:: EXERCISE DATA ::
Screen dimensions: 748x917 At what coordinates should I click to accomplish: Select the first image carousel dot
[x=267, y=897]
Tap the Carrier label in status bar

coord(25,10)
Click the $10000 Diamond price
:::
:: EXERCISE DATA ::
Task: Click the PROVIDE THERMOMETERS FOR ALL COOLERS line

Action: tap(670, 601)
:::
:: EXERCISE DATA ::
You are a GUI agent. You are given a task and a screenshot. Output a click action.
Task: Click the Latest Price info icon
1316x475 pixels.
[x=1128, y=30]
:::
*WHAT YOU SHOULD DO*:
From the listing above, the lines starting with the one that has "Screen dimensions: 748x917" and running through the one that has "Click the $10000 Diamond price" should be copied exactly, ends included.

*RESPONSE BOX*:
Screen dimensions: 748x917 At what coordinates should I click to accomplish: Select the first image carousel dot
[x=267, y=897]
Tap the Carrier label in status bar

coord(25,10)
Click the $10000 Diamond price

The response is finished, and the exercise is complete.